All of these provisions would encourage investment and job creation within the zones.
Important as they are, however, investment and job creation are not enough. That is why the American Community Renewal Act also encourages initial steps toward a resuscitation of charitable giving, family life, educational opportunity, and participation by faith-based organizations. To begin with, the bill makes up for tax-code revisions that eliminated the charitable deduction for non-itemizers and restricted it for itemizers. It includes a tax credit of 75 cents per dollar, up to $200, of cash contributions to qualified poverty-fighting charities.

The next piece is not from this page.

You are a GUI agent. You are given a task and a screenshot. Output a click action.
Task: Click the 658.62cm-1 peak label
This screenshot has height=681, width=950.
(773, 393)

The bill also provides for the sale of unoccupied or substandard local HUD homes and housing projects to community development corporations, including church entities. This should help increase housing opportunities for low-income families, encouraging them to stay together and to care for both their homes and neighborhoods by making them homeowners.
In addition, the bill creates family development accounts. These super-IRAs will encourage saving among low-income families. Cash donations would be deductible and withdrawals tax free for such purposes as buying a house or meeting educational expenses. A means-tested school choice scholarship program will allow low-income parents the opportunity middle-class parents now have: to send their children to a school of their choice.
Finally, our bill recognizes the importance of faith-based voluntary organizations to any community. These organizations often are far more effective than government programs at treating public and private ills.
For example, in San Antonio, pastor Freddie Garcia runs Victory Fellowship. This faith-based drug rehabilitation program offers addicts from tough neighborhoods a safe haven, a chance to recover, job training, and a chance to provide for themselves and their families. Thirteen thousand people have been helped there, with a success rate of more than 80 percent. But, because Victory Fellowship is faith based, it gets no federal help, and no one receiving federal assistance is allowed to go there.
THIS must change. Religious organizations are often the strongest surviving institutions in poor areas; the federal government must work with them. Our bill protects individuals' rights not to be required to receive religiously-oriented treatment.
We refuse to give up on our poorest neighbors. Recognizing that a government check cannot bind families or neighborhoods together, we are convinced that a more innovative, locally-oriented program can succeed where federal bureaucracies have failed. By reducing tax and regulatory burdens and increasing opportunities for education, saving, and home ownership, we can make possible a renewal of our communities - and with them our nation.
* Spencer Abraham is a Republican senator from Michigan and Joseph Lieberman is a Democratic senator from Connecticut.